Review Reports
- Joshua Walker1,*,
- Amsajini Ravinthiranathan1 and
- Athanasios Diamantopoulos1
- et al.
Reviewer 1: Thomas E. Mayer Reviewer 2: Anonymous Reviewer 3: Hector Ferral
Round 1
Reviewer 1 Report
Comments and Suggestions for AuthorsDear authors
you report a high rate of rethrombosis compared to ref.3
Your anticoagulation regimen was very inhomogeneous. Can you recognize any association between these parameters. There should be a table to demonstrate the relationship of the findings.
Author Response
Q1. Can you explain the re-stenosis rate higher than citation 3.
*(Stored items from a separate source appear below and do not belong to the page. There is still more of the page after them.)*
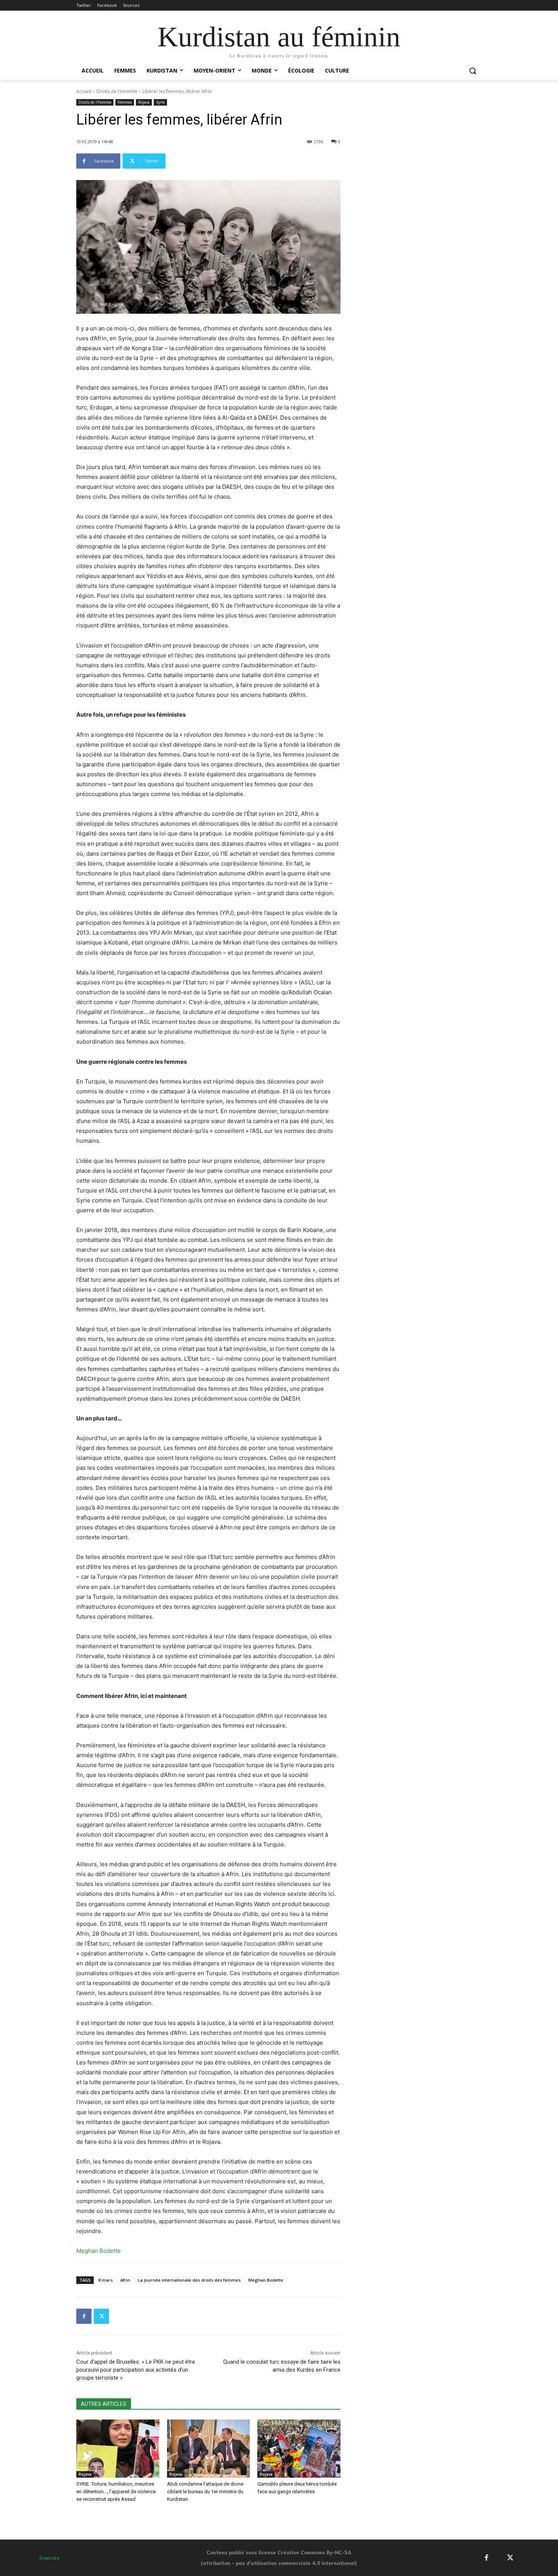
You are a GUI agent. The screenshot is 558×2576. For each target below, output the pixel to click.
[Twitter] (101, 2316)
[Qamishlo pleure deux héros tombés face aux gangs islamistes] (298, 2449)
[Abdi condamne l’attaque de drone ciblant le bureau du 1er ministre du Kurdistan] (208, 2449)
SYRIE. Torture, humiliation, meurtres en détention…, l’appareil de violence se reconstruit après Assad (116, 2491)
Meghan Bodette (265, 2280)
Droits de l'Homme (116, 91)
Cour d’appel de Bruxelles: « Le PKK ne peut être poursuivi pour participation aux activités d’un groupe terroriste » (135, 2369)
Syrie (160, 102)
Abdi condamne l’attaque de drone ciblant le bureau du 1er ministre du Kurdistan (205, 2491)
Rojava (144, 102)
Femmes (125, 102)
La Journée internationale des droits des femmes (189, 2280)
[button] (472, 71)
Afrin (125, 2280)
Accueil (83, 91)
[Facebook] (83, 2316)
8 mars (105, 2280)
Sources (49, 2558)
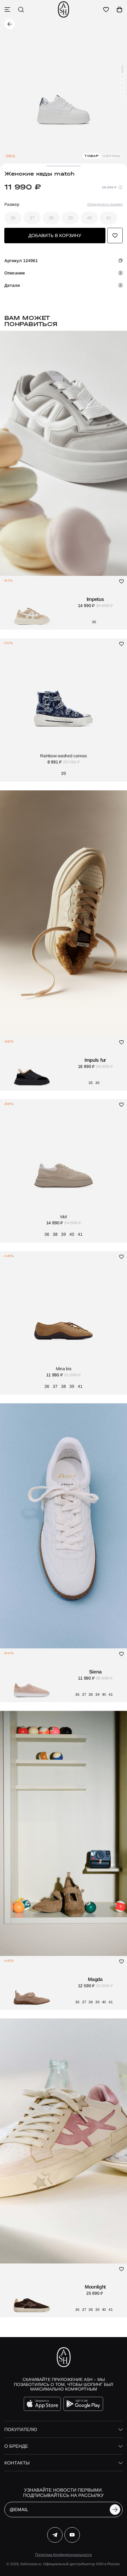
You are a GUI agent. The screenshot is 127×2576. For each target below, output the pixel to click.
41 (108, 217)
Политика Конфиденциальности (63, 2555)
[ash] (63, 9)
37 (32, 217)
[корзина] (120, 9)
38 (51, 217)
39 (70, 217)
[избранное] (106, 9)
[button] (122, 69)
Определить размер (105, 204)
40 (89, 217)
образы (111, 156)
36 (12, 217)
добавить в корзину (54, 235)
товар (91, 156)
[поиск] (21, 9)
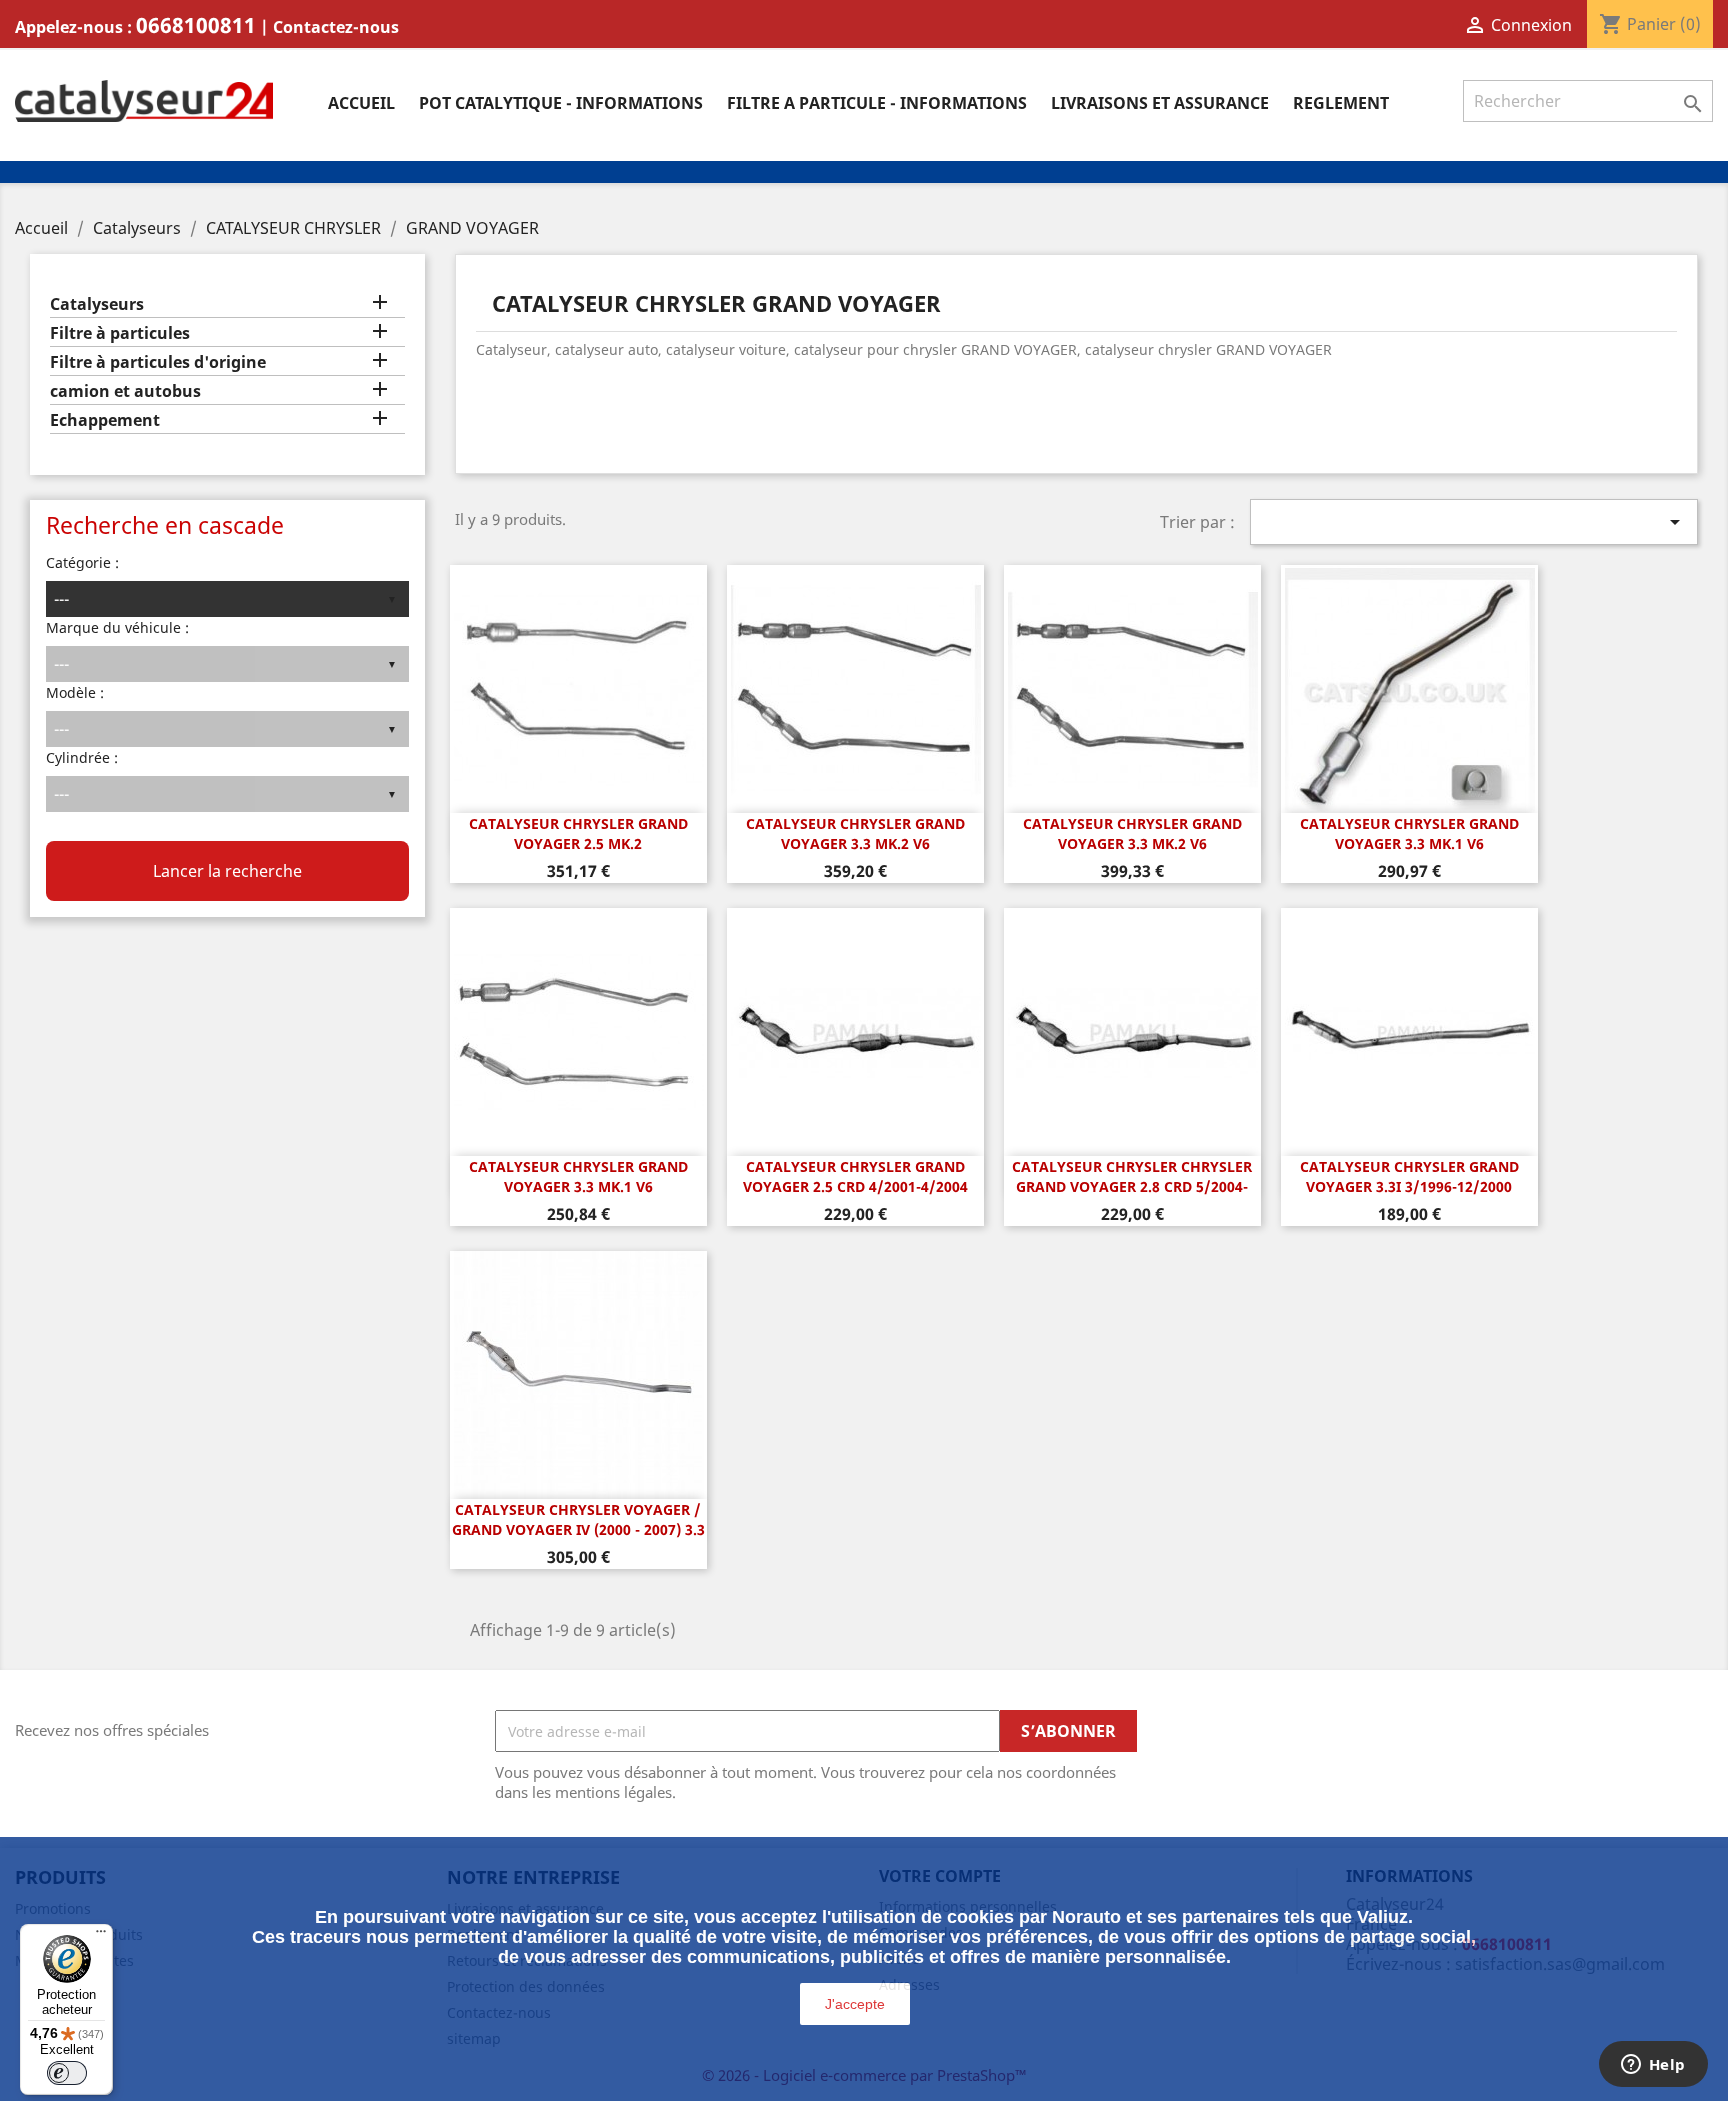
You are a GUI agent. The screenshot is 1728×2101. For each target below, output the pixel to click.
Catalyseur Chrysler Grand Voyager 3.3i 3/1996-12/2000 (1409, 1176)
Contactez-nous (336, 27)
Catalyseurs (97, 304)
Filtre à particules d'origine (158, 362)
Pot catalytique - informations (561, 103)
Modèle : (75, 692)
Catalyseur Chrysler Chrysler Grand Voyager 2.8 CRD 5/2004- (1132, 1176)
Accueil (361, 103)
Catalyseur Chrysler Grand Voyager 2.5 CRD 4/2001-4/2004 (855, 1176)
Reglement (1341, 103)
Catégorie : (82, 562)
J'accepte (855, 2004)
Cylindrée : (82, 757)
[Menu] (101, 1936)
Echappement (105, 420)
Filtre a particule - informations (877, 103)
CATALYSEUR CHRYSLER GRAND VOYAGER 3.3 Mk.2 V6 (855, 833)
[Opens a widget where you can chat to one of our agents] (1653, 2066)
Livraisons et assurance (1160, 103)
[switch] (67, 2073)
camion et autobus (125, 391)
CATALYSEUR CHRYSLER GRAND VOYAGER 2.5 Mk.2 (578, 833)
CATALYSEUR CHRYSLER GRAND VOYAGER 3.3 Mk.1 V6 (1409, 833)
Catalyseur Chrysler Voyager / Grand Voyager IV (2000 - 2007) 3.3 (578, 1519)
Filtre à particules (120, 333)
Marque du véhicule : (117, 627)
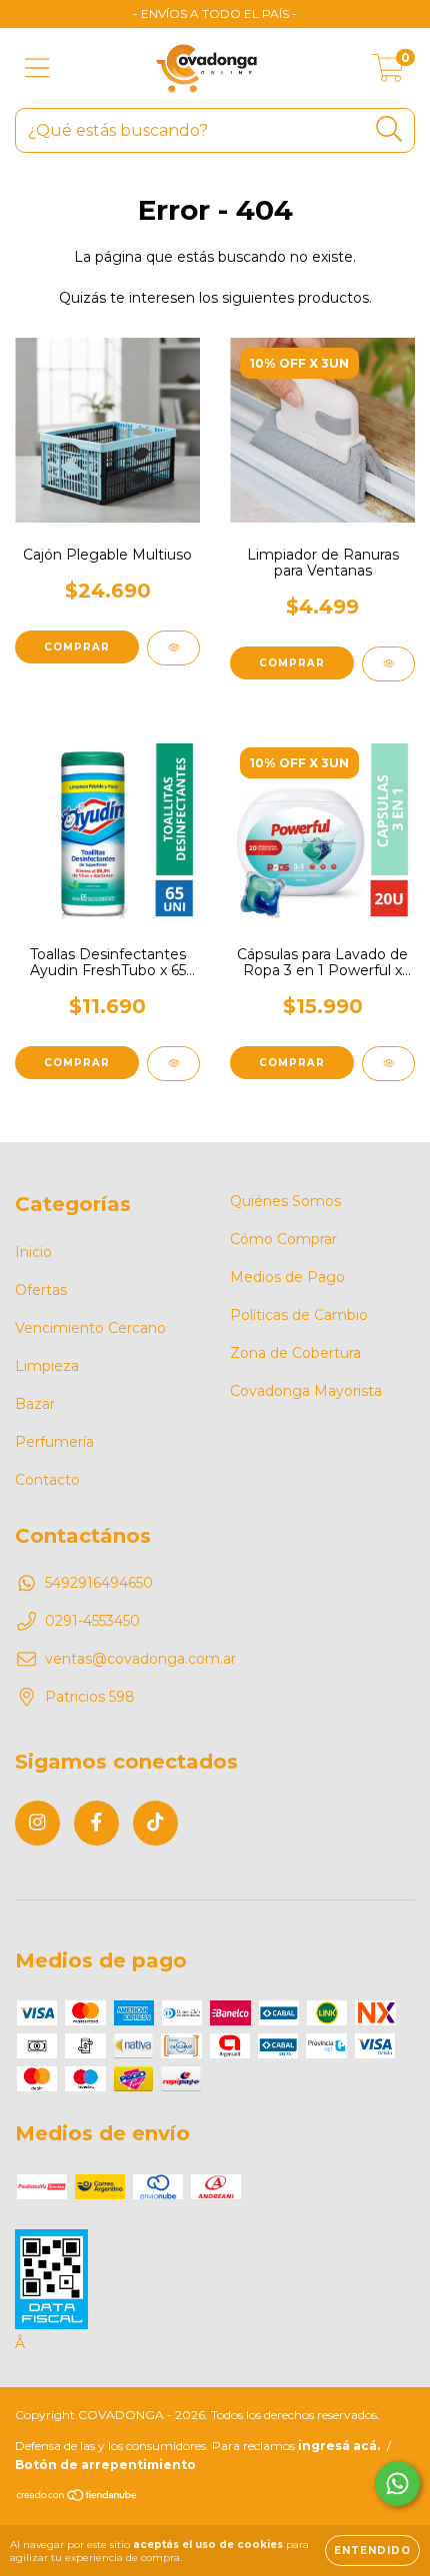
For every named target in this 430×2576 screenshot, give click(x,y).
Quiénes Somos (285, 1201)
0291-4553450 (92, 1621)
A1 Our re-stenosis rate of 4/49 is lower than the average reported by Fadgedet at al. (15%) in a large retrospective study of a patients with similar baseline characteristics to ours. The rate of stent thrombosis of our study was 7/49 (14%). Often thrombosis and recurrence are related; we did not perform histology or get secondary reviews of CT scans. I believe the difference in our data compared to the recurrence rates quoted in reference 3 relates to five key areas. The meta-analyses is pooling data from studies that analyse: 1) different types of SVCO (benign and malignant), 2) patients with different stages of oncological disease (earlier stages and more controllable) and 3) different types of stent (coated stents only). See below for further details. 4) All studies are hampered for accurate data given the rate of rapid decline following stent insertion, unknown whether due to recurrence. 5) Many studies included do not explicitly name an inclusion and exclusion criteria. We do not know how patients were selected. One of the advantages of our study is the near consecutive nature of all patients included with solid organ malignancy causing SVCO, and the characterisation of oncological characteristics.
Further details:
When examining individual studies used by reference 3 (Aung et al) to determine recurrence rate at 6 months:
Different types of SVCO.
Qanadli’s review of 12 patients included patients with benign SVCS due to central venous catheters (80, post-radation fibrosis (2) and permanent pacemaker (1). Barshes et al., 2007 29% of patients was due to benign disease. These cohorts of patients present a significantly lower recurrence risk due to lack of progressive malignant process.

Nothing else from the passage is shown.